# MATERIAL FOR THIS EXERCISE
#####

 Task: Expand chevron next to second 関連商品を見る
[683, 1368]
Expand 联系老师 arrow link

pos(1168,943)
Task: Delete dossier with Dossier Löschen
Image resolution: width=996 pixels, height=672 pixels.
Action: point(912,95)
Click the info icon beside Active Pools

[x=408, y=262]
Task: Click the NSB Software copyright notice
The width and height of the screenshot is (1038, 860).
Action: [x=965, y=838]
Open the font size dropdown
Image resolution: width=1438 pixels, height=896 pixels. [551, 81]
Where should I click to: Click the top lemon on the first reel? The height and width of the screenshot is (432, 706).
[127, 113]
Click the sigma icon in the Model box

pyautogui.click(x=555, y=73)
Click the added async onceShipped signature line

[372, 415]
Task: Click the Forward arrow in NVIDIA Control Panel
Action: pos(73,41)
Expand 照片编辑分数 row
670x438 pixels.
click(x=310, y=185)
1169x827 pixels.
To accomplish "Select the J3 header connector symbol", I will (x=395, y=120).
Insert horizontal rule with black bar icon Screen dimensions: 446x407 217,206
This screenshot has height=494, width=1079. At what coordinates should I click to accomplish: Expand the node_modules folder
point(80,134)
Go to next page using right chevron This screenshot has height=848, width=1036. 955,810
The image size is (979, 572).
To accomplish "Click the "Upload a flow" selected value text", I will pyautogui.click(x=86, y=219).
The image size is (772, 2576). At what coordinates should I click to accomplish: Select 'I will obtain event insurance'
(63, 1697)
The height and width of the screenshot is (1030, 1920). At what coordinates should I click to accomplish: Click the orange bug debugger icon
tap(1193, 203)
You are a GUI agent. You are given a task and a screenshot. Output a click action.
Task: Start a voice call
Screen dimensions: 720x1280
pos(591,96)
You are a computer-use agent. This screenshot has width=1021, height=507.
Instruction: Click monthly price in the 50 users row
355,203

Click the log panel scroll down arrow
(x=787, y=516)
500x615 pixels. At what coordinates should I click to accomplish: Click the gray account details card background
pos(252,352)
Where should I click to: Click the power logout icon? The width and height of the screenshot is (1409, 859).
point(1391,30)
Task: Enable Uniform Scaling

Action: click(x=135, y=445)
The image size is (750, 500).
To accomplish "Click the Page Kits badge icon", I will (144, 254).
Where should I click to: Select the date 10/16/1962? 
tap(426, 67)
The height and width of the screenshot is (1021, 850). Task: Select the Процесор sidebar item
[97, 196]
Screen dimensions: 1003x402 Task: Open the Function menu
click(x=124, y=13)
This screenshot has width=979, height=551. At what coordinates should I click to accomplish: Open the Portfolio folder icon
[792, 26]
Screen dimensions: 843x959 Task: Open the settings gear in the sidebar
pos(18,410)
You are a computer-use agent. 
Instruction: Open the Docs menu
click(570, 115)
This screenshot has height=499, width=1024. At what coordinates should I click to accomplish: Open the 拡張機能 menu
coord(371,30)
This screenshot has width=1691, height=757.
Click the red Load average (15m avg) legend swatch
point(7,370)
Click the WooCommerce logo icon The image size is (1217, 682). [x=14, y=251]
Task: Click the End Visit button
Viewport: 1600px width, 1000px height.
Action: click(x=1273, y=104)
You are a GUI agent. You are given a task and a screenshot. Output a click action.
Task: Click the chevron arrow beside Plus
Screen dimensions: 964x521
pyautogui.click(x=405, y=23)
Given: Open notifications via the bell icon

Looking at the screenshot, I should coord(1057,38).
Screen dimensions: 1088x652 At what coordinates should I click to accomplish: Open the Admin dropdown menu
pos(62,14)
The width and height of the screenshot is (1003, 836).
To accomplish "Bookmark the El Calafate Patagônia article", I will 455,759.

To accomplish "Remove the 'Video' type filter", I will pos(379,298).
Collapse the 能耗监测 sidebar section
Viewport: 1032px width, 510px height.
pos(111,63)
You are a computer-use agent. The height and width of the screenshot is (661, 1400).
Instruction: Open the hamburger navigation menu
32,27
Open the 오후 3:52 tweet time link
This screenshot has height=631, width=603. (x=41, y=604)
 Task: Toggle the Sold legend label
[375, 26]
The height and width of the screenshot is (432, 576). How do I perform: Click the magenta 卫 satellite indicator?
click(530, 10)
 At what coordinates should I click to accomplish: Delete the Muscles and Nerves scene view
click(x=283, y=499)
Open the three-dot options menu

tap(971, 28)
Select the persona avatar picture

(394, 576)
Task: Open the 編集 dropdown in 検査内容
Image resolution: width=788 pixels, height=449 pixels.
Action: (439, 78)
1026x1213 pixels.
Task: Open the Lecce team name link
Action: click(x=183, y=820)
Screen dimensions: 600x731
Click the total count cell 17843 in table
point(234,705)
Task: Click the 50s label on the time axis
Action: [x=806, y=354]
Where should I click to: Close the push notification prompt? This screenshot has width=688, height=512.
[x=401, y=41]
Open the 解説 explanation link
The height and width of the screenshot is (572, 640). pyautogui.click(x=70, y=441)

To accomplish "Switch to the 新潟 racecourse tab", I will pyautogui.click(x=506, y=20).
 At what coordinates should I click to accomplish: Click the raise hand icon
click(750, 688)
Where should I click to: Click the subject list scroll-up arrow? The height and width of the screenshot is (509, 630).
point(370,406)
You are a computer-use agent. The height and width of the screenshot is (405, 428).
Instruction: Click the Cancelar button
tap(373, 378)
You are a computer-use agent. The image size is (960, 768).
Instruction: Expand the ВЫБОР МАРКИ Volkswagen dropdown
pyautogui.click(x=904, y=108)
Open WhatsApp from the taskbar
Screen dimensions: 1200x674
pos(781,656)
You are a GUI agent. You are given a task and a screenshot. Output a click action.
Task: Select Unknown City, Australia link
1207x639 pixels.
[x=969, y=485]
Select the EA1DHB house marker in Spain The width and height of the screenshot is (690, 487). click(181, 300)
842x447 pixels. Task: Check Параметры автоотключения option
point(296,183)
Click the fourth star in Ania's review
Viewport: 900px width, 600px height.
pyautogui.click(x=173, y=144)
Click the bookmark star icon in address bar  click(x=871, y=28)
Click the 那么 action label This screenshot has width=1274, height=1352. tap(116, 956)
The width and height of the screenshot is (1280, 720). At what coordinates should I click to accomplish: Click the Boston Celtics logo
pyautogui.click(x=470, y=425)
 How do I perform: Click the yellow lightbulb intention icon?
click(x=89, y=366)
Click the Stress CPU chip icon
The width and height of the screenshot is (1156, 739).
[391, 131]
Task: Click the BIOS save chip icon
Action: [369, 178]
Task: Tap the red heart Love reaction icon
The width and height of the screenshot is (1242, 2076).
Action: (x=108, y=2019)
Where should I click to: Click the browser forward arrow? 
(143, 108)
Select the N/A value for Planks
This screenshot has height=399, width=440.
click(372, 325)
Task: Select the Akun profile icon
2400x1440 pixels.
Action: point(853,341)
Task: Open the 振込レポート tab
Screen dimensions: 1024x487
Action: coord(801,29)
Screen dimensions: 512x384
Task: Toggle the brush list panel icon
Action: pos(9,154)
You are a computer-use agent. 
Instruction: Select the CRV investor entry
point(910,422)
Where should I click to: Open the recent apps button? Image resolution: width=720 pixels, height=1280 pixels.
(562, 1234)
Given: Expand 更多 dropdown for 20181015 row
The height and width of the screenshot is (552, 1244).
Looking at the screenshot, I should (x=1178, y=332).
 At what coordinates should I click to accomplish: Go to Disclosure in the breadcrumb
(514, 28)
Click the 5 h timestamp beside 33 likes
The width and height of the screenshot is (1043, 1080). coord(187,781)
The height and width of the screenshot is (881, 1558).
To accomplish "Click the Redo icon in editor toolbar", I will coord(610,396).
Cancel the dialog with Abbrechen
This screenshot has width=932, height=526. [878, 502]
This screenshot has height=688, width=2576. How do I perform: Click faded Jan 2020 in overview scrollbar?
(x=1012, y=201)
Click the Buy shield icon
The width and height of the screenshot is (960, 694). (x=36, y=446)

#####

The whole listing should be transcribed word for word.

# SOLUTION FOR THIS TASK
 Task: Expand chevron next to second 関連商品を見る
[683, 1368]
Expand 联系老师 arrow link

pos(1168,943)
Task: Delete dossier with Dossier Löschen
Image resolution: width=996 pixels, height=672 pixels.
Action: point(912,95)
Click the info icon beside Active Pools

[x=408, y=262]
Task: Click the NSB Software copyright notice
The width and height of the screenshot is (1038, 860).
Action: [x=965, y=838]
Open the font size dropdown
Image resolution: width=1438 pixels, height=896 pixels. [551, 81]
Where should I click to: Click the top lemon on the first reel? The height and width of the screenshot is (432, 706).
[127, 113]
Click the sigma icon in the Model box

pyautogui.click(x=555, y=73)
Click the added async onceShipped signature line

[372, 415]
Task: Click the Forward arrow in NVIDIA Control Panel
Action: pos(73,41)
Expand 照片编辑分数 row
670x438 pixels.
click(x=310, y=185)
1169x827 pixels.
To accomplish "Select the J3 header connector symbol", I will (x=395, y=120).
Insert horizontal rule with black bar icon Screen dimensions: 446x407 217,206
This screenshot has height=494, width=1079. At what coordinates should I click to accomplish: Expand the node_modules folder
point(80,134)
Go to next page using right chevron This screenshot has height=848, width=1036. 955,810
The image size is (979, 572).
To accomplish "Click the "Upload a flow" selected value text", I will pyautogui.click(x=86, y=219).
The image size is (772, 2576). At what coordinates should I click to accomplish: Select 'I will obtain event insurance'
(63, 1697)
The height and width of the screenshot is (1030, 1920). At what coordinates should I click to accomplish: Click the orange bug debugger icon
tap(1193, 203)
You are a GUI agent. You are given a task and a screenshot. Output a click action.
Task: Start a voice call
Screen dimensions: 720x1280
pos(591,96)
You are a computer-use agent. This screenshot has width=1021, height=507.
Instruction: Click monthly price in the 50 users row
355,203

Click the log panel scroll down arrow
(x=787, y=516)
500x615 pixels. At what coordinates should I click to accomplish: Click the gray account details card background
pos(252,352)
Where should I click to: Click the power logout icon? The width and height of the screenshot is (1409, 859).
point(1391,30)
Task: Enable Uniform Scaling

Action: click(x=135, y=445)
The image size is (750, 500).
To accomplish "Click the Page Kits badge icon", I will (144, 254).
Where should I click to: Select the date 10/16/1962? 
tap(426, 67)
The height and width of the screenshot is (1021, 850). Task: Select the Процесор sidebar item
[97, 196]
Screen dimensions: 1003x402 Task: Open the Function menu
click(x=124, y=13)
This screenshot has width=979, height=551. At what coordinates should I click to accomplish: Open the Portfolio folder icon
[792, 26]
Screen dimensions: 843x959 Task: Open the settings gear in the sidebar
pos(18,410)
You are a computer-use agent. 
Instruction: Open the Docs menu
click(570, 115)
This screenshot has height=499, width=1024. At what coordinates should I click to accomplish: Open the 拡張機能 menu
coord(371,30)
This screenshot has width=1691, height=757.
Click the red Load average (15m avg) legend swatch
point(7,370)
Click the WooCommerce logo icon The image size is (1217, 682). [x=14, y=251]
Task: Click the End Visit button
Viewport: 1600px width, 1000px height.
Action: click(x=1273, y=104)
You are a GUI agent. You are given a task and a screenshot. Output a click action.
Task: Click the chevron arrow beside Plus
Screen dimensions: 964x521
pyautogui.click(x=405, y=23)
Given: Open notifications via the bell icon

Looking at the screenshot, I should coord(1057,38).
Screen dimensions: 1088x652 At what coordinates should I click to accomplish: Open the Admin dropdown menu
pos(62,14)
The width and height of the screenshot is (1003, 836).
To accomplish "Bookmark the El Calafate Patagônia article", I will 455,759.

To accomplish "Remove the 'Video' type filter", I will pos(379,298).
Collapse the 能耗监测 sidebar section
Viewport: 1032px width, 510px height.
pos(111,63)
You are a computer-use agent. The height and width of the screenshot is (661, 1400).
Instruction: Open the hamburger navigation menu
32,27
Open the 오후 3:52 tweet time link
This screenshot has height=631, width=603. (x=41, y=604)
 Task: Toggle the Sold legend label
[375, 26]
The height and width of the screenshot is (432, 576). How do I perform: Click the magenta 卫 satellite indicator?
click(530, 10)
 At what coordinates should I click to accomplish: Delete the Muscles and Nerves scene view
click(x=283, y=499)
Open the three-dot options menu

tap(971, 28)
Select the persona avatar picture

(394, 576)
Task: Open the 編集 dropdown in 検査内容
Image resolution: width=788 pixels, height=449 pixels.
Action: (439, 78)
1026x1213 pixels.
Task: Open the Lecce team name link
Action: click(x=183, y=820)
Screen dimensions: 600x731
Click the total count cell 17843 in table
point(234,705)
Task: Click the 50s label on the time axis
Action: [x=806, y=354]
Where should I click to: Close the push notification prompt? This screenshot has width=688, height=512.
[x=401, y=41]
Open the 解説 explanation link
The height and width of the screenshot is (572, 640). pyautogui.click(x=70, y=441)

To accomplish "Switch to the 新潟 racecourse tab", I will pyautogui.click(x=506, y=20).
 At what coordinates should I click to accomplish: Click the raise hand icon
click(750, 688)
Where should I click to: Click the subject list scroll-up arrow? The height and width of the screenshot is (509, 630).
point(370,406)
You are a computer-use agent. The height and width of the screenshot is (405, 428).
Instruction: Click the Cancelar button
tap(373, 378)
You are a computer-use agent. The image size is (960, 768).
Instruction: Expand the ВЫБОР МАРКИ Volkswagen dropdown
pyautogui.click(x=904, y=108)
Open WhatsApp from the taskbar
Screen dimensions: 1200x674
pos(781,656)
You are a GUI agent. You are given a task and a screenshot. Output a click action.
Task: Select Unknown City, Australia link
1207x639 pixels.
[x=969, y=485]
Select the EA1DHB house marker in Spain The width and height of the screenshot is (690, 487). click(181, 300)
842x447 pixels. Task: Check Параметры автоотключения option
point(296,183)
Click the fourth star in Ania's review
Viewport: 900px width, 600px height.
pyautogui.click(x=173, y=144)
Click the bookmark star icon in address bar  click(x=871, y=28)
Click the 那么 action label This screenshot has width=1274, height=1352. tap(116, 956)
The width and height of the screenshot is (1280, 720). At what coordinates should I click to accomplish: Click the Boston Celtics logo
pyautogui.click(x=470, y=425)
 How do I perform: Click the yellow lightbulb intention icon?
click(x=89, y=366)
Click the Stress CPU chip icon
The width and height of the screenshot is (1156, 739).
[391, 131]
Task: Click the BIOS save chip icon
Action: [369, 178]
Task: Tap the red heart Love reaction icon
The width and height of the screenshot is (1242, 2076).
Action: (x=108, y=2019)
Where should I click to: Click the browser forward arrow? 
(143, 108)
Select the N/A value for Planks
This screenshot has height=399, width=440.
click(372, 325)
Task: Select the Akun profile icon
2400x1440 pixels.
Action: point(853,341)
Task: Open the 振込レポート tab
Screen dimensions: 1024x487
Action: coord(801,29)
Screen dimensions: 512x384
Task: Toggle the brush list panel icon
Action: pos(9,154)
You are a computer-use agent. 
Instruction: Select the CRV investor entry
point(910,422)
Where should I click to: Open the recent apps button? Image resolution: width=720 pixels, height=1280 pixels.
(562, 1234)
Given: Expand 更多 dropdown for 20181015 row
The height and width of the screenshot is (552, 1244).
Looking at the screenshot, I should (x=1178, y=332).
 At what coordinates should I click to accomplish: Go to Disclosure in the breadcrumb
(514, 28)
Click the 5 h timestamp beside 33 likes
The width and height of the screenshot is (1043, 1080). coord(187,781)
The height and width of the screenshot is (881, 1558).
To accomplish "Click the Redo icon in editor toolbar", I will coord(610,396).
Cancel the dialog with Abbrechen
This screenshot has width=932, height=526. [878, 502]
This screenshot has height=688, width=2576. How do I perform: Click faded Jan 2020 in overview scrollbar?
(x=1012, y=201)
Click the Buy shield icon
The width and height of the screenshot is (960, 694). (x=36, y=446)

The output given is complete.